“Taking advantage of the absence of our kind master and
Guardian, the man absolutely kidnapped us, stole us from
Our mother, and bore us far away from friends, kindred,
Or anyone who had a right to feel an interest in us.” (Jess, p. 47)
Generations and generations of white people turning black bodies into performance pieces, and Tyehimba Jess’ Olio stole the show. It is history retold and a voice for the silenced, through a series of poetry and interviews of historical figures, the first generation of freed slaves, who performed in minstrel shows. It’s theatricality at its best as Jess strips away the “humbug” and shows us just how much we have dressed up our curiosity. Olio is a treasure hunt for lost artifacts, lost histories, lost truths. Poetry of all kinds pervade and dominate the ‘map,’ leading the reader through a network of stories that we have rarely gotten to hear from a non-white perspective.

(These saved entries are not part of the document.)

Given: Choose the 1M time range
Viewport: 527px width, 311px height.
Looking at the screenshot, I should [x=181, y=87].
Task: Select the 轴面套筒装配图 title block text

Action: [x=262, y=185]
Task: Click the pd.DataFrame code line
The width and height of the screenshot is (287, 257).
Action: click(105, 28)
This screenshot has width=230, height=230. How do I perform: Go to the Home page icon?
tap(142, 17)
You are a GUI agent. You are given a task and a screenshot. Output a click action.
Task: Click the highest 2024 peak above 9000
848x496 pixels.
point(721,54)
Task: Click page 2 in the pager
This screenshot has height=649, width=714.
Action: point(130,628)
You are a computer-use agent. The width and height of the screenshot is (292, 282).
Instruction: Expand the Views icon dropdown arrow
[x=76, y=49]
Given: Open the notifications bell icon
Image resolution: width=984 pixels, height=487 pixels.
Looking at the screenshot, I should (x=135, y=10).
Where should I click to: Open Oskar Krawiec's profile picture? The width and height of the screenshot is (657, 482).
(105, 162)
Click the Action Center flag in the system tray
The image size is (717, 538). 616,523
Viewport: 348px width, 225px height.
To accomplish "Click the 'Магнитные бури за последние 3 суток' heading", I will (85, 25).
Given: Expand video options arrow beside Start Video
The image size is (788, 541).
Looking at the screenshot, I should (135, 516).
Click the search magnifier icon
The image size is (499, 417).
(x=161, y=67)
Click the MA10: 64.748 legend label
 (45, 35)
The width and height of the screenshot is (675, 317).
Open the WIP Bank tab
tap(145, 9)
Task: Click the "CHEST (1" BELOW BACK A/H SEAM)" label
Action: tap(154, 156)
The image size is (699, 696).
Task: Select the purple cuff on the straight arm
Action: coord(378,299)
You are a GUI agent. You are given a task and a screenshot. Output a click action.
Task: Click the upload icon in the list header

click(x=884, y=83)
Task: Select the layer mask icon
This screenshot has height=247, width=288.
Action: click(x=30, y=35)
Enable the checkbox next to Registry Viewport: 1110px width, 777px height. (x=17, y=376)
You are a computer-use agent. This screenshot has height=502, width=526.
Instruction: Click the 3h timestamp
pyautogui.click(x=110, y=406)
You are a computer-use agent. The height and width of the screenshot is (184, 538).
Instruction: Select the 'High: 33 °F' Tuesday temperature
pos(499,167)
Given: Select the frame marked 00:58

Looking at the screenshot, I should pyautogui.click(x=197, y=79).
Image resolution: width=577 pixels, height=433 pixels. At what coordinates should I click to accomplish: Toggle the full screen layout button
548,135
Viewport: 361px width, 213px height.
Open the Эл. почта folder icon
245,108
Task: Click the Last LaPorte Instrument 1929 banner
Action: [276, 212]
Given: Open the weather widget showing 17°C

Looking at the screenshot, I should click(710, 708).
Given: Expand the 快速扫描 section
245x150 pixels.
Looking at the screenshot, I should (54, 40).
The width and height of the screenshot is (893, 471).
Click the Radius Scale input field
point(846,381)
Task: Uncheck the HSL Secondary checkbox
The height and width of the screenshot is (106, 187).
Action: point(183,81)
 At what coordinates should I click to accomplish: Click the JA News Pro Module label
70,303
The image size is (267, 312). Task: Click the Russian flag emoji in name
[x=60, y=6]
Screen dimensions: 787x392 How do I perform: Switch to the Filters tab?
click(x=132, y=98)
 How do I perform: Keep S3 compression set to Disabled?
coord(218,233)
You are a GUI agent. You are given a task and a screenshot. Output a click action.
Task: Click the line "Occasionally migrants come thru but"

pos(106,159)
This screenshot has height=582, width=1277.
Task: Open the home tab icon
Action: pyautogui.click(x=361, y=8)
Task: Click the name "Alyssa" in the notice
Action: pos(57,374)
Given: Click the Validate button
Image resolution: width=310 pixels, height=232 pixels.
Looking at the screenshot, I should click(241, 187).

Jess’ inserts himself into the narration using our interviewer Julius Trotter, a scarred World War I veteran, returned from the war to find that his hero, Scott Joplin, had died. Trotter having always found himself in music, is so taken by the loss that he begins this journey to write the story of Joplin’s life, by writing about the lives off all those that lived with him – lived with him in the sense of the other great performers of the time, some that had performed with him or known him, some that had only known him by his contributions to ragtime music and black culture. To Trotter, history is in the music and he leads us through this new age of freedom, dressed up as cages and coonery that we know as the black minstrel show. Though Trotter, Jess explores the many different masks (real and metaphorical) not just the performers, but black people of that time were made to wear, covering irony and all it’s bases by having Trotter always wear physical mask himself, to hide his scars from the war. Reading, though, we find that people could be just as put off by the masks as they may have been had he let them see his face. Metaphorically, always trying to cover up the scars was not method that actually worked for many, but it was comfortable. In the one scene that Trotter takes his masks off, it is among trusted friends – showing that the masks we all wear, the masks black people wear, was not only just to hide from the whites who in that time would not have been able to see them anyway. It was to hide away from each other, and to hide away from themselves.
Along with the syncopated sonnet – the sideways, crossways, read it how you want it poems of Jess’ own creation – there are the pages that can be ripped out, the secrets hidden under folds and creases, and then there is the title itself, the shape forming a loose rendering of an already black face bathed in charcoal and surrounded by white space. The physicality of the book itself with all it’s hidden gems reveals its own sort of subset of secrets. The Freedsong So Long Duet, the Bert Williams / George Walker Paradox, and the Dunbar-Booker Double Shovel all have pages that are perforated, folded to hide part of their truth, and to give you the choice whether to indulge or ignore their message. If you tear out the Bert Williams / George Walker Paradox, and follow the instructions to twist and fold like origami the poetry that runs circles around it’s own pages, you can get a different reading every which way you twist it.
“See we want to be
free. We wake up to mirrors full of slick black faces-
reflecting on how every live soul holds a dream. We’re
wise to the dark risks. I’ll shine crowd. I’ll have each face
Doing justice to my Juba jig. See how I dance?
just might be playing you for a fool. You see, this face
got them laughing loud like me. You think they mock my face?
Can’t help but see myself just below my blacked up face-“
It’s all a mask, but no amount of burnt cork can mask our existence or erase the person beneath. What whites saw as a performance, black saw as their chance to perform, not for the entertainment of white folks, but at the secret expense of white power. To hold the secret that they had escaped farther than whites thought they had let them, that they had ventured so far from their chains, that though whites didn’t know it, they could never be out back again, was a truth more powerful and more apparent with every performance and every song and every applause as the curtain closed on the era of slavery.
Olio mirrors the pace of progress. It ebbs and flows, but it continues, despite the pauses, resets, and deep scratches in the grooves of history, the record plays on. We all have masks, but when it comes to history there is no masking it forever. When a nation is built on the backs and bones of the oppressed, eventually the ground will creak, the soil will run out of room for graves, and all the silenced voices will sing out. In Olio Jess gives us the performance we never knew, but that we’ve all been waiting for.